---------- Entries shown ----------

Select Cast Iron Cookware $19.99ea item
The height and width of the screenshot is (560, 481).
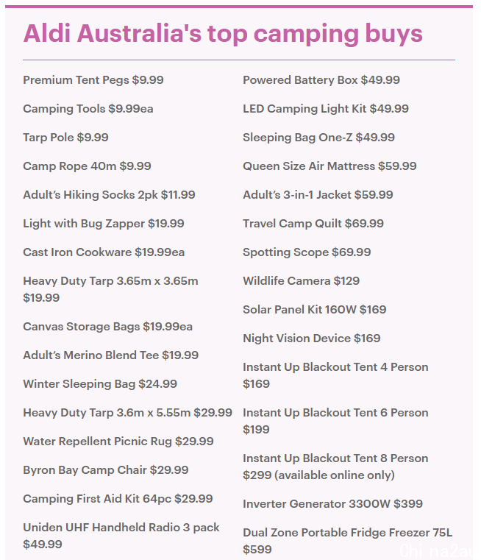point(104,252)
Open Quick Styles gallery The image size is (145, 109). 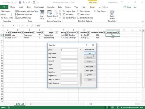pyautogui.click(x=112, y=15)
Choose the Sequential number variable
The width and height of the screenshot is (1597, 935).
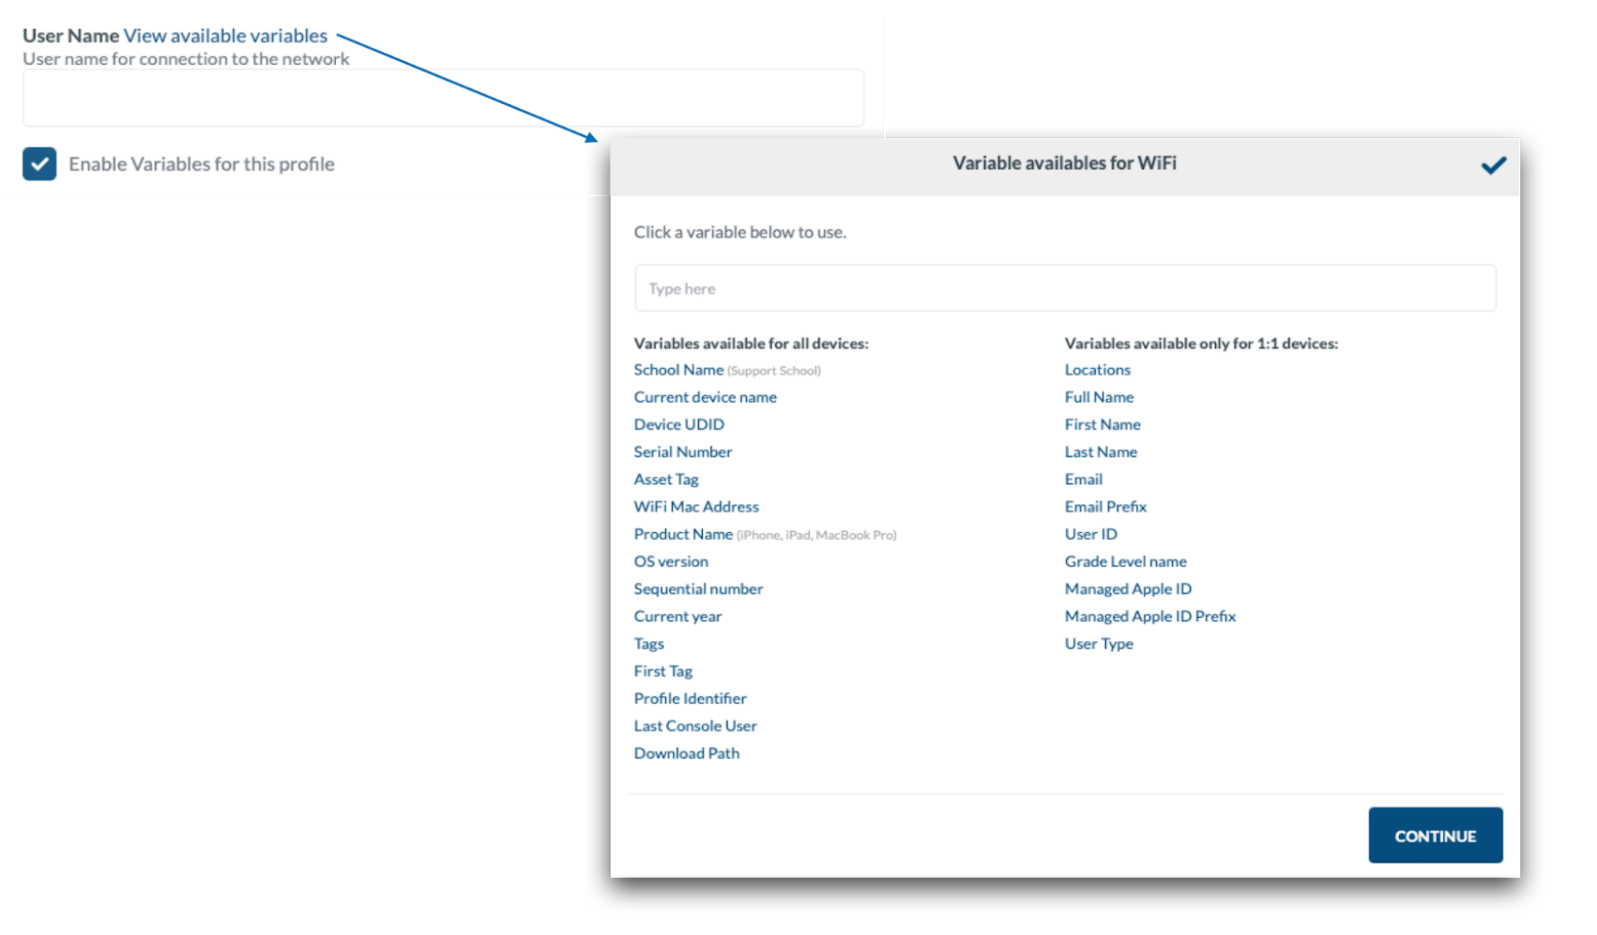(697, 589)
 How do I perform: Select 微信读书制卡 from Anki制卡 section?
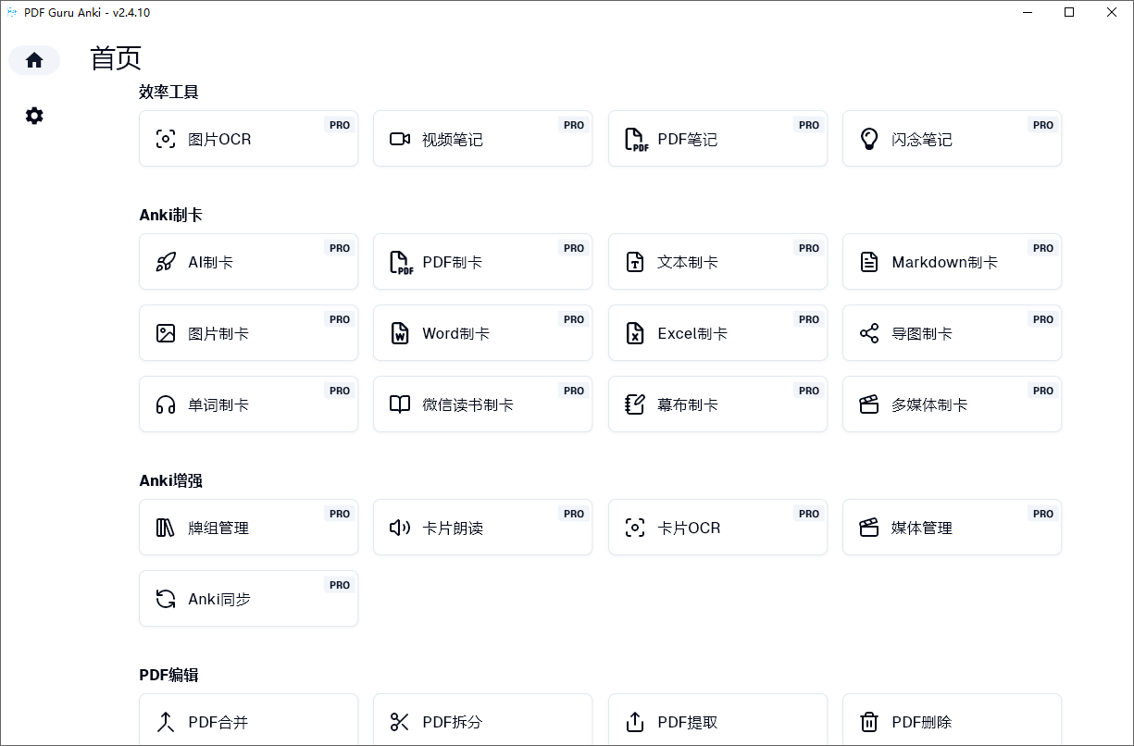482,404
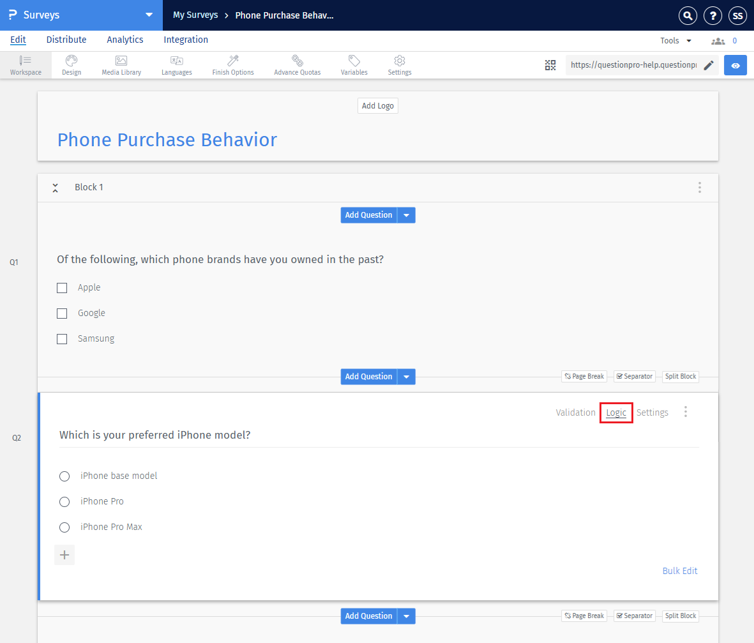The width and height of the screenshot is (754, 643).
Task: Edit the survey URL with the pencil icon
Action: click(709, 64)
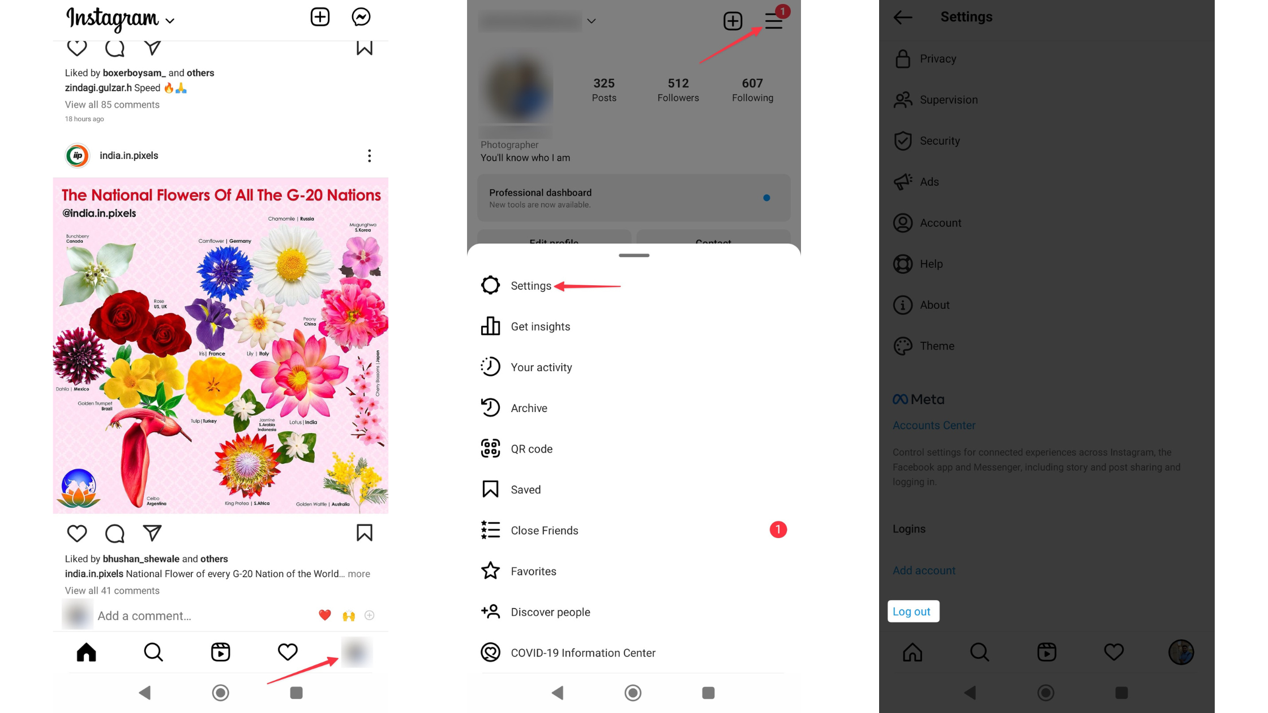This screenshot has height=713, width=1268.
Task: Click the Close Friends icon in menu
Action: point(490,530)
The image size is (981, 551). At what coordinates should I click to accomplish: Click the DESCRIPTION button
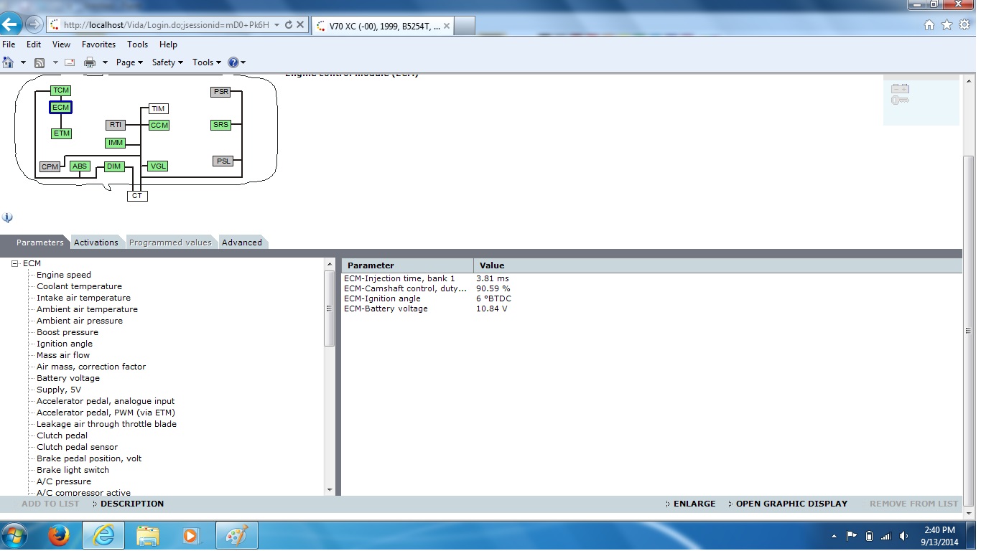131,504
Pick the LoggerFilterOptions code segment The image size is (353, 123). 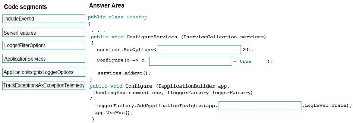44,46
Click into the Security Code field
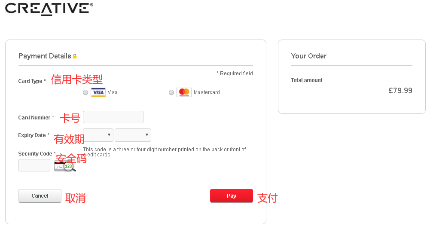 pos(34,165)
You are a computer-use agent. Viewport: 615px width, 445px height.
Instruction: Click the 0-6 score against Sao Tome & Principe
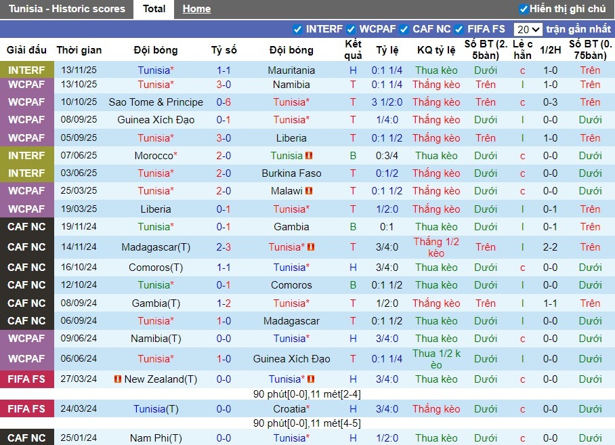coord(224,102)
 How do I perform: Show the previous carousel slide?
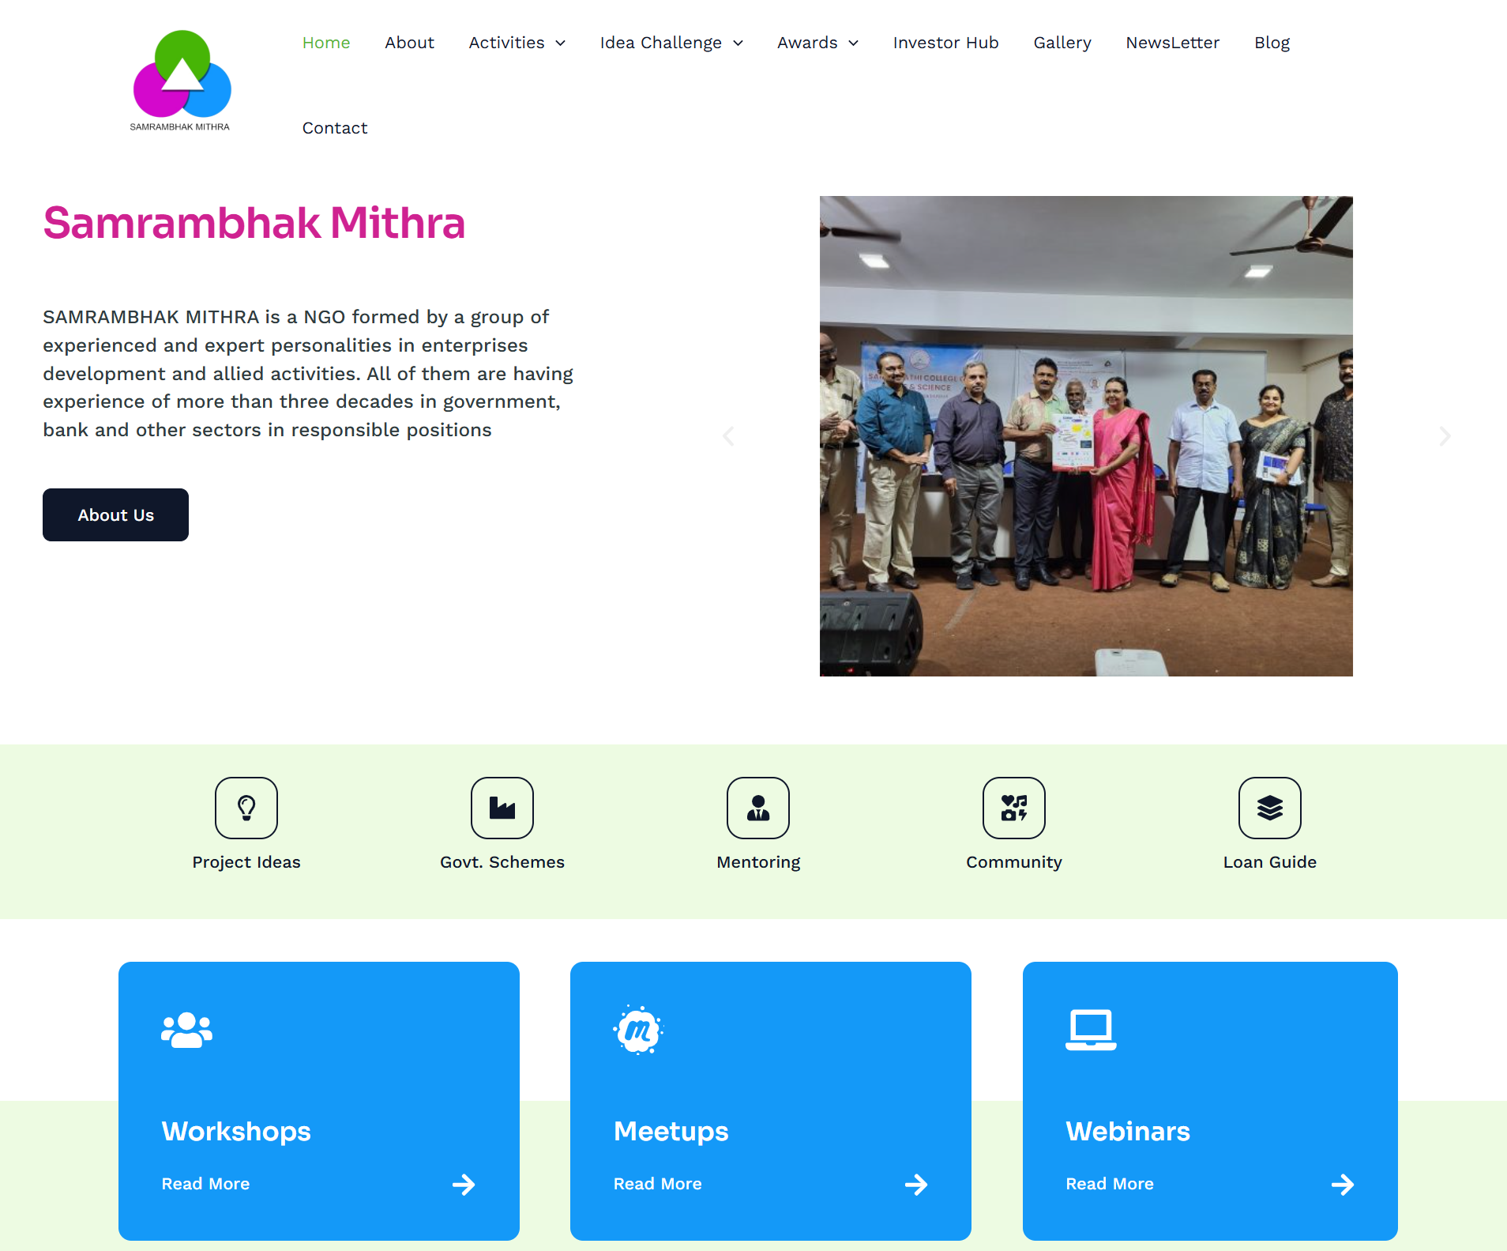coord(728,436)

----------

(Task goal): The line containing "Click into the Security Code field" and all lines after it, through the last line of the records, should be returned exactly. Omit the pictures.

(Answer box):
Click into the Security Code field
 pos(34,165)
You are a computer-use agent. Viewport: 615px width, 445px height.
Instruction: Click the 0-6 score against Sao Tome & Principe
coord(224,102)
 How do I perform: Show the previous carousel slide?
coord(728,436)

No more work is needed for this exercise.